■ Available records ■
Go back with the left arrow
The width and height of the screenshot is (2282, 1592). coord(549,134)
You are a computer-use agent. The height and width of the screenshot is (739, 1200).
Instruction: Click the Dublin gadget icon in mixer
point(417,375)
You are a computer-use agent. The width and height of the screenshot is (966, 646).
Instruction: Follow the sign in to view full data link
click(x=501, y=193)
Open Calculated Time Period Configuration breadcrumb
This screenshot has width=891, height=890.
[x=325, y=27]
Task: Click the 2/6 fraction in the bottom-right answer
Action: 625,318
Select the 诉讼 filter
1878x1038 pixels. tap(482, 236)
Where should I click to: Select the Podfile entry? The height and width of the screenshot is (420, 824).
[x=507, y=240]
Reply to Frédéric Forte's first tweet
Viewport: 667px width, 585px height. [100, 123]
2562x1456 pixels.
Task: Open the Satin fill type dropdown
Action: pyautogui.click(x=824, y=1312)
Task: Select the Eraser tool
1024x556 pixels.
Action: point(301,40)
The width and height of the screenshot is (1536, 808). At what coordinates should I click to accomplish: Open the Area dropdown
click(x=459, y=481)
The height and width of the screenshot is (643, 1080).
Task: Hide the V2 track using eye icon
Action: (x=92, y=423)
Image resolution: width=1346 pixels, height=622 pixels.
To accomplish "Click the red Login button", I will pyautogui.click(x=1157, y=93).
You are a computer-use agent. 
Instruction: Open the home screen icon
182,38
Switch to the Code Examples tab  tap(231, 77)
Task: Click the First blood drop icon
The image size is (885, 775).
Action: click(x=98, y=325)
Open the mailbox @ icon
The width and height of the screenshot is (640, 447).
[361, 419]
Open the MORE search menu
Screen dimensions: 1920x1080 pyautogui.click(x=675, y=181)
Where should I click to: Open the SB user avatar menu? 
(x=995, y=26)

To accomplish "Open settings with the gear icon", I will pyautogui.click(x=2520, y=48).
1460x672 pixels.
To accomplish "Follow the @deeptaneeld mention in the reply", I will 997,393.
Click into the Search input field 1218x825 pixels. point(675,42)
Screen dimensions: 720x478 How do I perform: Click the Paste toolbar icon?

■ Set exercise ■
Rewrite all of the items above, changing every "Instruction" to "Command" and leaving the rest untouched.

■ Result of the task ■
Go back with the left arrow
The width and height of the screenshot is (2282, 1592). coord(549,134)
You are a computer-use agent. The height and width of the screenshot is (739, 1200).
Command: Click the Dublin gadget icon in mixer
point(417,375)
You are a computer-use agent. The width and height of the screenshot is (966, 646).
Command: Follow the sign in to view full data link
click(x=501, y=193)
Open Calculated Time Period Configuration breadcrumb
This screenshot has width=891, height=890.
[x=325, y=27]
Task: Click the 2/6 fraction in the bottom-right answer
Action: 625,318
Select the 诉讼 filter
1878x1038 pixels. tap(482, 236)
Where should I click to: Select the Podfile entry? The height and width of the screenshot is (420, 824).
[x=507, y=240]
Reply to Frédéric Forte's first tweet
Viewport: 667px width, 585px height. [100, 123]
2562x1456 pixels.
Task: Open the Satin fill type dropdown
Action: pyautogui.click(x=824, y=1312)
Task: Select the Eraser tool
1024x556 pixels.
Action: point(301,40)
The width and height of the screenshot is (1536, 808). At what coordinates should I click to accomplish: Open the Area dropdown
click(x=459, y=481)
The height and width of the screenshot is (643, 1080).
Task: Hide the V2 track using eye icon
Action: (x=92, y=423)
Image resolution: width=1346 pixels, height=622 pixels.
To accomplish "Click the red Login button", I will pyautogui.click(x=1157, y=93).
You are a computer-use agent. 
Command: Open the home screen icon
182,38
Switch to the Code Examples tab  tap(231, 77)
Task: Click the First blood drop icon
The image size is (885, 775).
Action: click(x=98, y=325)
Open the mailbox @ icon
The width and height of the screenshot is (640, 447).
[361, 419]
Open the MORE search menu
Screen dimensions: 1920x1080 pyautogui.click(x=675, y=181)
Where should I click to: Open the SB user avatar menu? 
(x=995, y=26)

To accomplish "Open settings with the gear icon", I will pyautogui.click(x=2520, y=48).
1460x672 pixels.
To accomplish "Follow the @deeptaneeld mention in the reply", I will 997,393.
Click into the Search input field 1218x825 pixels. point(675,42)
Screen dimensions: 720x478 How do I perform: Click the Paste toolbar icon?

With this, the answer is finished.